Graphing this parabola involves finding its roots, where it intersects the x-axis. These roots divide the x-axis into intervals which can be tested to determine where the parabola lies above or below the x-axis. In our exercise, the roots are x = 1 and x = -3, creating three intervals: \((-\text{infty}, -3), (-3, 1)\), and \((1, \text{infty})\).

To graph the solution set on a number line, we mark the roots with open circles (since they are not included in the solution) and shade the intervals that satisfy the inequality, which in this case are \((-\text{infty}, -3)\) and \((1, \text{infty})\). The shading indicates where the values of x make the original inequality true, meaning the parabolic curve lies above the x-axis in those regions.

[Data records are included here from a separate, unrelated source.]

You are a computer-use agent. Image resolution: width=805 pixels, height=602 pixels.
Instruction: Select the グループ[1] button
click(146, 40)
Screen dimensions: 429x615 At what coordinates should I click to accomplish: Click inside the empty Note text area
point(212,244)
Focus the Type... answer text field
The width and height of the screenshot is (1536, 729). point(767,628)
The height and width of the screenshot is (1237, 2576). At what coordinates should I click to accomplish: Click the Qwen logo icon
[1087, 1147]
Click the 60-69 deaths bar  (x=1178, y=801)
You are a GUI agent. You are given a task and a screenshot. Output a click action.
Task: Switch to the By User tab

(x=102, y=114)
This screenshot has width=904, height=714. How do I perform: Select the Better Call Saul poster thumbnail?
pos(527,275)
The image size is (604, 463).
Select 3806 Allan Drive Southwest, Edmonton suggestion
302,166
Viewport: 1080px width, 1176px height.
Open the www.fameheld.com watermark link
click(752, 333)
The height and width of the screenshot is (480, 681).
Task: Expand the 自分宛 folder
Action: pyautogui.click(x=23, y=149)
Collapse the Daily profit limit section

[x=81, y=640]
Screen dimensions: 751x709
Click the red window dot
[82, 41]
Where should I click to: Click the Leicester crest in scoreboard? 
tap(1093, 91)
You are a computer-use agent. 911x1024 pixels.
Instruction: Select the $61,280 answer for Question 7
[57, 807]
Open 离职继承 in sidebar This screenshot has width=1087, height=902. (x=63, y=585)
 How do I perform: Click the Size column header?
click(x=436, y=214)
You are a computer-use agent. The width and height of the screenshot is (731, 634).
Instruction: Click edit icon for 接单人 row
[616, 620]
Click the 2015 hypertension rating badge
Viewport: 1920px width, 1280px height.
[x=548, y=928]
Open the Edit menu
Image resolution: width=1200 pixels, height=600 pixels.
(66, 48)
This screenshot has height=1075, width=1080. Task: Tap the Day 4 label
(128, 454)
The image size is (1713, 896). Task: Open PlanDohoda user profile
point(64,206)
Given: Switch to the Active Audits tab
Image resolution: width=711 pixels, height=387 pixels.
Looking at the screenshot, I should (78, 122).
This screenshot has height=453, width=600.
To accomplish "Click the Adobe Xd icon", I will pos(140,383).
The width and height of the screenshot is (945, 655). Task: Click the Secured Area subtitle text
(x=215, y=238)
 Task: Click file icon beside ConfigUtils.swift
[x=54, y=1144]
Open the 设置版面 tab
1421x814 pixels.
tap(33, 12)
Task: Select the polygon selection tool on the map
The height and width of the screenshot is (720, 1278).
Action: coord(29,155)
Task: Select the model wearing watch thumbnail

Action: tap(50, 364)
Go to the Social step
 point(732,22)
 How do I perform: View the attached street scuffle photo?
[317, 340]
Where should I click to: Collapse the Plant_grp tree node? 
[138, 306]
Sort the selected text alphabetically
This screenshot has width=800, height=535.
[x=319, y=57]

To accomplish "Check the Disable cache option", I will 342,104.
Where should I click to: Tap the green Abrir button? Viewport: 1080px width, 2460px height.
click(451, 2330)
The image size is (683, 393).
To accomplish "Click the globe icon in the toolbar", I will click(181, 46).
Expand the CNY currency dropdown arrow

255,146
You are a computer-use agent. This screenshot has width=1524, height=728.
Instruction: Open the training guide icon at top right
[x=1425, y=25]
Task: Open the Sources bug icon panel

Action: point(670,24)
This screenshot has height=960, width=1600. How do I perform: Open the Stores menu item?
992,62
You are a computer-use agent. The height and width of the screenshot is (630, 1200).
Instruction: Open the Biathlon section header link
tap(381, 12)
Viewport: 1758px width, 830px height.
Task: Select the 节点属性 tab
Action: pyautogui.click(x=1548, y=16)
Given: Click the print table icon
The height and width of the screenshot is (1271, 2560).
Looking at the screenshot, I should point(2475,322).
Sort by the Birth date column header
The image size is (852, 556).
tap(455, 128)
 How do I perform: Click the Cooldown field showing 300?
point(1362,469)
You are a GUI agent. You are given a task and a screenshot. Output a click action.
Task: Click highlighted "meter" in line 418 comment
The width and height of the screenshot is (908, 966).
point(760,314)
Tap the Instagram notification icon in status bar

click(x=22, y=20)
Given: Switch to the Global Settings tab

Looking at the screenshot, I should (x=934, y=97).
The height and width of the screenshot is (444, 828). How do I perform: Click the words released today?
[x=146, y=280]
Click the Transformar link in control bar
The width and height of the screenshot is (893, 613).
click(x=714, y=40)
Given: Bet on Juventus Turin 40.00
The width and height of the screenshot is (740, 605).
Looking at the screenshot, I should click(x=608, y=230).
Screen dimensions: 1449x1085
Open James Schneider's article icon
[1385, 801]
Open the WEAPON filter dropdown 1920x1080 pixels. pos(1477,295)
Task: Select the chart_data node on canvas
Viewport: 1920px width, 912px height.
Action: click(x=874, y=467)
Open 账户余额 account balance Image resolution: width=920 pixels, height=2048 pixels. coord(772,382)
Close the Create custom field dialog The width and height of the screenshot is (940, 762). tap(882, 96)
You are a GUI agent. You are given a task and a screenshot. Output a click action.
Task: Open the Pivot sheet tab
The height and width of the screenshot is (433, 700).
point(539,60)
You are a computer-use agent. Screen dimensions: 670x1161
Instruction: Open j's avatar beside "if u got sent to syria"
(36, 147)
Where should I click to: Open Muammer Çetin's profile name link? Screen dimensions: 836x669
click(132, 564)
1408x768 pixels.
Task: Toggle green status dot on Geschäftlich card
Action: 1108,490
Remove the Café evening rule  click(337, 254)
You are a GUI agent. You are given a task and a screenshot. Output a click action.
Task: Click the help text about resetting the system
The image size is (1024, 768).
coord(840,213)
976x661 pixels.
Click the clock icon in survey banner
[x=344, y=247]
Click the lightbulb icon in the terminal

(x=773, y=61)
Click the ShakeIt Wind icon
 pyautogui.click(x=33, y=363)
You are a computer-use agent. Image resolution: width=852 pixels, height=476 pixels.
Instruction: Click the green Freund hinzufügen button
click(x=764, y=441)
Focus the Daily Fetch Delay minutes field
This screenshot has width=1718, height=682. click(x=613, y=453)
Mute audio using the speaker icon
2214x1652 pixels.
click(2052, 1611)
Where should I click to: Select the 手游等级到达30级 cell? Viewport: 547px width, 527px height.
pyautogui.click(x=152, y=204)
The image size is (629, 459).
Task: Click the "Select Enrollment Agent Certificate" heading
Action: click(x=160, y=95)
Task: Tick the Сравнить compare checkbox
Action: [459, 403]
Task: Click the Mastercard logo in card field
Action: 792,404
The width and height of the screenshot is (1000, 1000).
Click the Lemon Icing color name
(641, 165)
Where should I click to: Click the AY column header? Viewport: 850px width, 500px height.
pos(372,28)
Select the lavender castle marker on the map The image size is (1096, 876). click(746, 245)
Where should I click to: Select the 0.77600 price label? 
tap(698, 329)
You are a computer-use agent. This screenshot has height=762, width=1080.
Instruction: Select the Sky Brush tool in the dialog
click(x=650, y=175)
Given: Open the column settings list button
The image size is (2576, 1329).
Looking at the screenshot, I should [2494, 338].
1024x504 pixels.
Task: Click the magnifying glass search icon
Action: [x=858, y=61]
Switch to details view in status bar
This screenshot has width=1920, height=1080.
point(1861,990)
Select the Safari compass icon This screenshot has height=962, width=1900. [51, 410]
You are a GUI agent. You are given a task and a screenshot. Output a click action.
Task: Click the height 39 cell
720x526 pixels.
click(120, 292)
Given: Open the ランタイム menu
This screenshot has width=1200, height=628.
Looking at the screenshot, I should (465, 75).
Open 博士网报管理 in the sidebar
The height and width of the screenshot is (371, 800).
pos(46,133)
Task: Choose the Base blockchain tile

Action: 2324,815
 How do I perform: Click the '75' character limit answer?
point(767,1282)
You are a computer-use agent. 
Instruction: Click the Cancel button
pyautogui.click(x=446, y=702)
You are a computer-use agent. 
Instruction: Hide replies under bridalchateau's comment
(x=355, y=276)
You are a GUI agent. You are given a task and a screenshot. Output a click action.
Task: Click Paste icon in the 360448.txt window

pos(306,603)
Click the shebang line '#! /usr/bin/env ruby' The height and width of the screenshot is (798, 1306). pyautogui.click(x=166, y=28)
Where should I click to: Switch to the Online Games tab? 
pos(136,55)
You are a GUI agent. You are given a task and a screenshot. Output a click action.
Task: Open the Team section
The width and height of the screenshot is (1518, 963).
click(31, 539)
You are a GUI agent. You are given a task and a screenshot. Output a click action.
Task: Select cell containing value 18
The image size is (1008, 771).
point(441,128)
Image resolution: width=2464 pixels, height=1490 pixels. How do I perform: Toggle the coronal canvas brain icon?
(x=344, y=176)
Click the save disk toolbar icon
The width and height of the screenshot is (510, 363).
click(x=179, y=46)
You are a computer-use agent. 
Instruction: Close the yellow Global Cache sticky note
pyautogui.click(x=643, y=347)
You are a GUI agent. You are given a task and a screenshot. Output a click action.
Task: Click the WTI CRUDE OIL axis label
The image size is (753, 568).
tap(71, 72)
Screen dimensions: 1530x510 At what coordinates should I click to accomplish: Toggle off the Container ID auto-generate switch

Factorization of Quadratic Equations

Factorization is a process that breaks down an expression into simpler multipliers that, when multiplied together, give you the original expression. In the context of a quadratic equation, such as the one from our problem, \(x^2 + 2x - 3\), we look for two binomials whose product is the quadratic equation. The coefficients of x in the binomials need to add up to the middle term of the original quadratic, and the constant term must be the product of the constants in the binomials.

For our equation, the factorized form is \((x - 1)(x + 3)\). Notice how the factors of -3 add up to +2, which satisfies our requirement for the middle term of the quadratic expression. When factorized, solving the inequality becomes straightforward, since you can analyze the individual factors to understand the intervals that make the entire expression greater than zero.

Intervals and Inequalities

Intervals and inequalities represent portions of the number line where an expression or equation may or may not hold true. An interval describes a range of numbers between two endpoints, which can be numbers or infinity symbols, indicating that the interval extends indefinitely in positive or negative directions.

When we solve quadratic inequalities, we're seeking x-values within specific intervals that make the inequality true. In our example, after finding where our factorized expression \((x - 1)(x + 3) > 0\) changes signs, we're left with the intervals \((-\text{infty}, -3), (-3, 1)\), and \((1, \text{infty})\). Selecting a test value from each interval helps determine which intervals fulfill the inequality. We then use this information to graph the solution on a number line, shading the intervals where the inequality holds true, and marking endpoints with open or closed circles according to whether the interval includes the endpoint or not.